## Text passage:
_____

The interview proved a memorable & electric experience, and Mr. Samuelsson was extremely generous with his time, his memories, his, well, life … from his youth in Ethiopia to Sweden to New York & all kinds of high-powered haute training venues in between (in Switzerland, for example).  Now, all we need do to round things out is experience his latest culinary creations at his newest restaurant venture (est. 2010) – Red Rooster – uptown at 310 Lenox Avenue, between 125th & 126th, in Harlem. And we shall, indeed … perhaps in the fall. 

Getting back down to earth, though, we’d like to share our experience (this past Sunday evening) at a lower key resto in Hell’s Kitchen called Punjabi Tadka Kebab, just a few short blocks from the Theater District, and billed in their PR material as an Indian restaurant serving “authentic” Punjabi cuisine (at 688 10th Ave. & 48th St.). The resto proper is pretty much a non-descript smallish rectangular room with a brick wall on one side and tiny buffet area, with no table cloths and (only) plasticized plates & bowls, and plastic utensils. But the chef produces a bit of wizardry out of their small kitchen and his dishes are truly complex – moderately spicy, rich, plentiful & luscious, and, apparently, this state of affairs has been the case for some time according to consistently sterling patron reviews found online at Menu Pages.

Punjabi Tadka, I should also point out, is a BYO establishment and just next door there is, quite conveniently, a shop with an entire wall-length refrigerator of cool beer (in cans & bottles) reflecting every imported & domestic variety you could hope for.  (We opted for a few cold cans of Tecate & Modelo.)

The menu (in-house & take-out) at Punjabi Tadka is broad, eclectic, and, overall, very appealing indeed. There are large lists of appetizers, salads & soups & vegetarian dishes; unusual chicken & lamb dishes; paneer specialties made with homemade Indian cheese; seafood items; and basmati biryanis served with raita. There are kebab plates from their tandoor oven served on a bed of grilled onions … and various breads to choose from – including tandoori breads, white flour & whole wheat breads. There is also a short list of desserts & beverages (yogurt-based mango lassi, for example).

_____

## Dataset rows:
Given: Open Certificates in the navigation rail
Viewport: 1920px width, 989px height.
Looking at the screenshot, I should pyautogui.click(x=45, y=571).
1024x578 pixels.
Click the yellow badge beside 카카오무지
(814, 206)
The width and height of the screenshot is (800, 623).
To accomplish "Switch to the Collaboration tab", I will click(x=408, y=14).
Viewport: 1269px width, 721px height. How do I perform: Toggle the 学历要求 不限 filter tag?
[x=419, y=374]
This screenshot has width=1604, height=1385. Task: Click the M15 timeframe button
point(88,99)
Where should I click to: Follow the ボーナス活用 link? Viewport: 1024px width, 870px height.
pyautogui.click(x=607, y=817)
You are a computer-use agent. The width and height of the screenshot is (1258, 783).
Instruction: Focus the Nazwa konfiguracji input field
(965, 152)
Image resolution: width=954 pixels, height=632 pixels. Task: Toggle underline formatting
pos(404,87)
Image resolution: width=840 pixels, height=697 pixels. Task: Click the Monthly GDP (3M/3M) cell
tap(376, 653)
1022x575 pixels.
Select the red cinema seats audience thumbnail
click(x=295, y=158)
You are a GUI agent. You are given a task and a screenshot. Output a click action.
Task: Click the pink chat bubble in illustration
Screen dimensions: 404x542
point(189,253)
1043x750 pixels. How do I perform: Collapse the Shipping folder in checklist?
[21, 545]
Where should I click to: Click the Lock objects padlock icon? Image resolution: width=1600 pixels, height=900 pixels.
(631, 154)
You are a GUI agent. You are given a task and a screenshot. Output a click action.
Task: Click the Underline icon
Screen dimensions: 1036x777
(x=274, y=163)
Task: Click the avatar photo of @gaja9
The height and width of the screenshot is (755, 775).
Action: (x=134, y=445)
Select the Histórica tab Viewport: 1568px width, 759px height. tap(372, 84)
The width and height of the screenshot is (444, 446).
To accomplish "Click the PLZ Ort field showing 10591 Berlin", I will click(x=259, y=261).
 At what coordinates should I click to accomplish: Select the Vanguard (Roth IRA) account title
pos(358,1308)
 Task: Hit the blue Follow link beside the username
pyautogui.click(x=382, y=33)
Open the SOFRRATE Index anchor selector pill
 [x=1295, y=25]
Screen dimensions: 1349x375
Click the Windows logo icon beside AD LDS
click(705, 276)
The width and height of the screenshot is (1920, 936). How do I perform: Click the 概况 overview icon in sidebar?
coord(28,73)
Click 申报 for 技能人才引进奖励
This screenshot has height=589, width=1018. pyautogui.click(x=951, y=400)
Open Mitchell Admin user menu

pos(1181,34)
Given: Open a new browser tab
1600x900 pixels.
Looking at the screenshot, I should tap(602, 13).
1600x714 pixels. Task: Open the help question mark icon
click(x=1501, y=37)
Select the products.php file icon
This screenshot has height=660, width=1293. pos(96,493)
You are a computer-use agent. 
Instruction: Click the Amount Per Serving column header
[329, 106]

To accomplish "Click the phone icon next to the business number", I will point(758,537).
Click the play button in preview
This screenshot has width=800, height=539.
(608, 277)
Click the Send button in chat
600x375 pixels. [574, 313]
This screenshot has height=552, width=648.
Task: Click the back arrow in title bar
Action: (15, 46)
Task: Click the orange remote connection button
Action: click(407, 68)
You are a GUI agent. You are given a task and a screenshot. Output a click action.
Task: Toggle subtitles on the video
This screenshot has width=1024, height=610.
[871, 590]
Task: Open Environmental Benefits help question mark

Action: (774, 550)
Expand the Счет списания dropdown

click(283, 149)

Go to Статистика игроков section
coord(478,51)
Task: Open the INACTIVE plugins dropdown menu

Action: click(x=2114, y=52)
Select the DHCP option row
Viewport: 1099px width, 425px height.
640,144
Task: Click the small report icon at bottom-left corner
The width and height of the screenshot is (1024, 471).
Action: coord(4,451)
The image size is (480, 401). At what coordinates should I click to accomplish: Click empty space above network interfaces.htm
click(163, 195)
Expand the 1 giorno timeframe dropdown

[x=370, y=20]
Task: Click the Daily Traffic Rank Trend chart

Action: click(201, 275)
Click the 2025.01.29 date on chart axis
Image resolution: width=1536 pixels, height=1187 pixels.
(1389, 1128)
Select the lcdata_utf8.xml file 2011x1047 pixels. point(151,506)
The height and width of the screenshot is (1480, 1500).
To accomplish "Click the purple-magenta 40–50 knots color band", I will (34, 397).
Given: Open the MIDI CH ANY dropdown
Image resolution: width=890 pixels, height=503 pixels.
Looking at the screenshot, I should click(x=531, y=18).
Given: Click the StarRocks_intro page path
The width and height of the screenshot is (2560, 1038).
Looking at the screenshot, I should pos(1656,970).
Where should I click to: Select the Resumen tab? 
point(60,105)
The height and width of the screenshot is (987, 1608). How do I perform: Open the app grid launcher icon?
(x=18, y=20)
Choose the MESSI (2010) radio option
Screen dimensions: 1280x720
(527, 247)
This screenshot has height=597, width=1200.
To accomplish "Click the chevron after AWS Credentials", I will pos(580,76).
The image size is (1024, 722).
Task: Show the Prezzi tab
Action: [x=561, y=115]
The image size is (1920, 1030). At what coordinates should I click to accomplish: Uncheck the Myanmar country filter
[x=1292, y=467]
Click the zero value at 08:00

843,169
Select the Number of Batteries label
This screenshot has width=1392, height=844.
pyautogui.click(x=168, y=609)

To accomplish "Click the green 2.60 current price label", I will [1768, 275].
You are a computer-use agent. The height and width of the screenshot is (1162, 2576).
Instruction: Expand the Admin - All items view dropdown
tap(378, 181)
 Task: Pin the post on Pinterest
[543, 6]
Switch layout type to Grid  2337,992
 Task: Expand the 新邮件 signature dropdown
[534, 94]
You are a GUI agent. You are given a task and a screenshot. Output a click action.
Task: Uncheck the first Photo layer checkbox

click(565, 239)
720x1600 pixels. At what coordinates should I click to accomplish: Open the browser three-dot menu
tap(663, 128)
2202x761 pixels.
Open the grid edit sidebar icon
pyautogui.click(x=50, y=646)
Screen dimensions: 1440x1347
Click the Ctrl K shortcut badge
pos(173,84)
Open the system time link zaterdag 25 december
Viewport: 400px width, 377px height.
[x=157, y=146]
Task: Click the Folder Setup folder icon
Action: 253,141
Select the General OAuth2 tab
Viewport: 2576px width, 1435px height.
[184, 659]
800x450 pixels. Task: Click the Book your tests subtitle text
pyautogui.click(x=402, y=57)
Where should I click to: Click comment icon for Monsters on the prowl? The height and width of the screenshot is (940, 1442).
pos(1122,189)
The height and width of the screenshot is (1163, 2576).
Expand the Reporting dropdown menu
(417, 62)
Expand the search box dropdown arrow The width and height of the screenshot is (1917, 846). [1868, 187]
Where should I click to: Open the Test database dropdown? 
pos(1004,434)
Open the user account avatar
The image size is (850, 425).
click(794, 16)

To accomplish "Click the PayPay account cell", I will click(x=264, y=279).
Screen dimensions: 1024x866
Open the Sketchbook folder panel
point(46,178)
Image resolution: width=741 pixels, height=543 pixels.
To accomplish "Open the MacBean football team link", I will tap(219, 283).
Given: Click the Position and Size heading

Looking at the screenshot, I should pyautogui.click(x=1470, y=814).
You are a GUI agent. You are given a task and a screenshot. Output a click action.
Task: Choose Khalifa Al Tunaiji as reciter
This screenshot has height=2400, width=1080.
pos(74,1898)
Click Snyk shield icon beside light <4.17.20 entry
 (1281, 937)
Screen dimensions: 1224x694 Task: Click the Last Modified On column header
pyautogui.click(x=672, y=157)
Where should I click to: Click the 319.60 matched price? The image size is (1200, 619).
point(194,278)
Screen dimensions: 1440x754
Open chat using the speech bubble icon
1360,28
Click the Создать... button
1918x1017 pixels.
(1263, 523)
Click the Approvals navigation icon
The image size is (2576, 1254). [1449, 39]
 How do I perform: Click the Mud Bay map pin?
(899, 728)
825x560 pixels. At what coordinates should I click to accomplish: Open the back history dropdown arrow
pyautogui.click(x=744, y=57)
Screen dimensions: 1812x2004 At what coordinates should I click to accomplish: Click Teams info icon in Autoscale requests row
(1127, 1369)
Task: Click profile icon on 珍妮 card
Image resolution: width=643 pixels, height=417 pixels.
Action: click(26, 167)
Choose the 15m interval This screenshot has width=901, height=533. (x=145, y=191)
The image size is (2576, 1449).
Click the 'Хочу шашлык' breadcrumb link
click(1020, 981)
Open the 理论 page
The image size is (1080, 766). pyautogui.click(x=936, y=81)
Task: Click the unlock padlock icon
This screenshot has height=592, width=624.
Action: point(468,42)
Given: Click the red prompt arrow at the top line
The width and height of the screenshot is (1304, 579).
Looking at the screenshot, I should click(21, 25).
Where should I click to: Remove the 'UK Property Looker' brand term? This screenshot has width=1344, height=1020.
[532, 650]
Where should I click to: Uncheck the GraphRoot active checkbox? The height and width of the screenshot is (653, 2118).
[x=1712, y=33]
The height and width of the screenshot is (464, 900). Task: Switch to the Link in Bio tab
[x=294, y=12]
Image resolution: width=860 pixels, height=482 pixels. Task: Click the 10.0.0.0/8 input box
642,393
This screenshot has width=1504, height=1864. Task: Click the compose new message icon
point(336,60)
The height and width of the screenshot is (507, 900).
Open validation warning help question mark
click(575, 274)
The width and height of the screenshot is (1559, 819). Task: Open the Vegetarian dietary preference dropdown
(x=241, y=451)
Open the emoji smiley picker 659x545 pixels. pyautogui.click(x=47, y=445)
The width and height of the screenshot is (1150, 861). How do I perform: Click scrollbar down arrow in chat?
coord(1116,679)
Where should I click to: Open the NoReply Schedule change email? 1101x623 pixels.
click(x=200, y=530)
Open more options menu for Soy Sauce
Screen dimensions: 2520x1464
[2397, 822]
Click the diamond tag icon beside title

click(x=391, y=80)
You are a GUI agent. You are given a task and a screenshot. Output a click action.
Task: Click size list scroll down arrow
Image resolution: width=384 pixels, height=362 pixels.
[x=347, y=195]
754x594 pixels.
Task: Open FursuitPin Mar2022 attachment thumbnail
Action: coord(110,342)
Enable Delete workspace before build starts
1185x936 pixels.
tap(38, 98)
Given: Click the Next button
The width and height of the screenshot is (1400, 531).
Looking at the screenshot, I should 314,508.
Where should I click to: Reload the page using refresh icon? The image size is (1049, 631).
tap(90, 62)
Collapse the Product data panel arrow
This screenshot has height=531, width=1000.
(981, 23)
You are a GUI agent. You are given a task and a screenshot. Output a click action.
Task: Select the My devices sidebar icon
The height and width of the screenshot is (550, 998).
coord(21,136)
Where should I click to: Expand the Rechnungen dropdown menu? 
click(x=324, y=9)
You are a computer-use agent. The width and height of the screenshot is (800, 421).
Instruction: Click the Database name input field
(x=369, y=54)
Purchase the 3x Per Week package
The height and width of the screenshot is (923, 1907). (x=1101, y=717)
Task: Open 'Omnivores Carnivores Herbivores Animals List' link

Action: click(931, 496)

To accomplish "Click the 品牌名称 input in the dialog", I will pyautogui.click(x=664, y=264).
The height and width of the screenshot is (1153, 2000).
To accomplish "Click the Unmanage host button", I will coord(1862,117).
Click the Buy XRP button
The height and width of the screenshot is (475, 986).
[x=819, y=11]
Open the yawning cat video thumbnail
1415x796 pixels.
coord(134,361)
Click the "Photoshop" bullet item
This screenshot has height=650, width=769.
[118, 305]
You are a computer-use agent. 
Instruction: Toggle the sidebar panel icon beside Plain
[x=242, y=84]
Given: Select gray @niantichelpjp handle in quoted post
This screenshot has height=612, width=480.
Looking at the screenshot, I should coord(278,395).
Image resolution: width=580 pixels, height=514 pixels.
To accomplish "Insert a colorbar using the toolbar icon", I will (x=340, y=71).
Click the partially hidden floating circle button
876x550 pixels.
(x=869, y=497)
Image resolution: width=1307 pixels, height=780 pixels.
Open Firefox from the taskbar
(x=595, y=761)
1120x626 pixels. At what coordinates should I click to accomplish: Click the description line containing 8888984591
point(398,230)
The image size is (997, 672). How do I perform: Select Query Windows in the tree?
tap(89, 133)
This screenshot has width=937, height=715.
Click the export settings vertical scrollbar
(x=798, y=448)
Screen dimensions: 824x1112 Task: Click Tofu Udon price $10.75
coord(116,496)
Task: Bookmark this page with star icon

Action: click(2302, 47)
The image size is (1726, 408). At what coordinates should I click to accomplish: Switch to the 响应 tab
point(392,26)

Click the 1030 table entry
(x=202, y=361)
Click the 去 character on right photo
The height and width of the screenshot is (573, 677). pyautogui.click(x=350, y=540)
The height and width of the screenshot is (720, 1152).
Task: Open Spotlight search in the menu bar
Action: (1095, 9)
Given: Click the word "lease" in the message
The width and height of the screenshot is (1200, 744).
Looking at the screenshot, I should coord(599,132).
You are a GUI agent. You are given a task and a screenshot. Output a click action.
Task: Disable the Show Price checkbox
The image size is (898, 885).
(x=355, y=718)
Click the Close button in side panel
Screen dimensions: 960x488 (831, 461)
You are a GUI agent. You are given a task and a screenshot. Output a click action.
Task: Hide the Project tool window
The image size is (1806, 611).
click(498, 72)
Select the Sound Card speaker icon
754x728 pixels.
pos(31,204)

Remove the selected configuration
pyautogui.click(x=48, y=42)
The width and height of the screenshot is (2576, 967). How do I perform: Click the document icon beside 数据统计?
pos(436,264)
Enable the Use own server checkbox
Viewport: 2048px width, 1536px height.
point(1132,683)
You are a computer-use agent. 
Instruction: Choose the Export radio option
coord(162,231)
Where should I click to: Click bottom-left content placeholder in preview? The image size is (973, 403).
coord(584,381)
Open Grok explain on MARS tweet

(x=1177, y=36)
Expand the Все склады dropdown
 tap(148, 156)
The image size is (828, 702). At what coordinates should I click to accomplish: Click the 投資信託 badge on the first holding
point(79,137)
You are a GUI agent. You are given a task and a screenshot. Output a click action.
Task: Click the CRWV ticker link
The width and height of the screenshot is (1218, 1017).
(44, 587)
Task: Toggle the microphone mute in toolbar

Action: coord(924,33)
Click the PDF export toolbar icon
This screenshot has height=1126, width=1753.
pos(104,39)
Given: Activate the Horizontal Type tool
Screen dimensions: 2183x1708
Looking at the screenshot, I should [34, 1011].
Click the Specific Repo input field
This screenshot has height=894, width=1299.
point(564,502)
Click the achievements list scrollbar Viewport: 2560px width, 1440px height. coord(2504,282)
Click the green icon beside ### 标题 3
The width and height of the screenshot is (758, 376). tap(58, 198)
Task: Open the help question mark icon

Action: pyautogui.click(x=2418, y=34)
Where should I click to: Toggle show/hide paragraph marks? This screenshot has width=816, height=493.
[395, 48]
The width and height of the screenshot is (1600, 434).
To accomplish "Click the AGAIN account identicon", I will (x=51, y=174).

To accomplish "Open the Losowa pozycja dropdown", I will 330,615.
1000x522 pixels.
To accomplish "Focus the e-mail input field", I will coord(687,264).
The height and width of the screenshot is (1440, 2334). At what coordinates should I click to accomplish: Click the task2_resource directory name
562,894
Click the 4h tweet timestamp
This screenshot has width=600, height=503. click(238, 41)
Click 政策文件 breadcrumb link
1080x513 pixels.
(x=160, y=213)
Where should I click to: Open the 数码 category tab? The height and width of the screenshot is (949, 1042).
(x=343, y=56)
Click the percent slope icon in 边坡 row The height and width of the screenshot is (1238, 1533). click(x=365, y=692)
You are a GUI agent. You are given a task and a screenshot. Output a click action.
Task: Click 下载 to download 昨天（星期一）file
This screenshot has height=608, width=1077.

_____

## Task list:
• 1. In the restaurant review, turn the paragraph beginning "The menu (in-house & take-out)" into a concise bulleted list that keeps its main facts.
• 2. Which words does the restaurant review use to describe the chef's dishes? List them all.
• 3. Write the next paragraph of the restaurant review, picking up after its final sentence.

## Responses in order:
• 1.
- Menu for dining in and take-out: broad, eclectic, very appealing
- Large lists of appetizers, salads, soups and vegetarian dishes
- Unusual chicken and lamb dishes
- Paneer specialties made with homemade Indian cheese
- Seafood items
- Basmati biryanis served with raita
- Tandoor kebab plates on a bed of grilled onions
- Breads, including tandoori, white flour and whole wheat
- A short list of desserts and beverages, such as yogurt-based mango lassi

• 2.
- complex
- moderately spicy
- rich
- plentiful
- luscious

• 3.
Our meal began sharing a large portion of the Veggie Pakora, an abundant plate of crispy veggies lightly battered in gram flour & a stimulating seasoning mix (@ $3.75) …  a very tasty and very crunchy appetizer. I selected the Chicken Tikka Masala (@ $11.95), a perfectly appealing, somewhat spicy mix of marinated chicken broiled in the tandoor and smothered in creamy tomato sauce replete with onions & bell peppers (another abundant dish, with a rich, thick & silky consistency, ready & waiting for dunking our crispy naan bread into and just savoring). My wife ordered the Bhuna Shrimp (@ $15.95) and well worth the price what with nine tender & juicy “colossal” shrimp stirred in a sauce of mustard seeds, onions, tomatoes, garlic & coriander. An extremely generous & equally appealing shrimp dish which we had never experienced before in any number of Indian restaurants in New York or London (in curry for example, the shrimp are generally small, tough & overcooked). Not so at Punjabi Tadka! The basmati rice, accompanying our mains, proved plentiful, moist & tasty, as well; and, it should also be noted, we were asked a few times by a pleasant & accommodating waiter if we needed more!

We ended our exceedingly successful culinary “adventure” to the Punjab region (northern India) sharing a jumbo Mango lassi ($2.95) and a portion of baklava ($3.25) for two (you know, the small, multi-layered pastries filled, classically, with pistachio, nuts & honey).

In all, we would highly recommend this Hell’s Kitchen resto ... with virtually no ambiance but featuring a talented chef, his carefully crafted Punjabi dishes, and very friendly & nicely paced service!  Try it out before your next venture to Broadway & the theater.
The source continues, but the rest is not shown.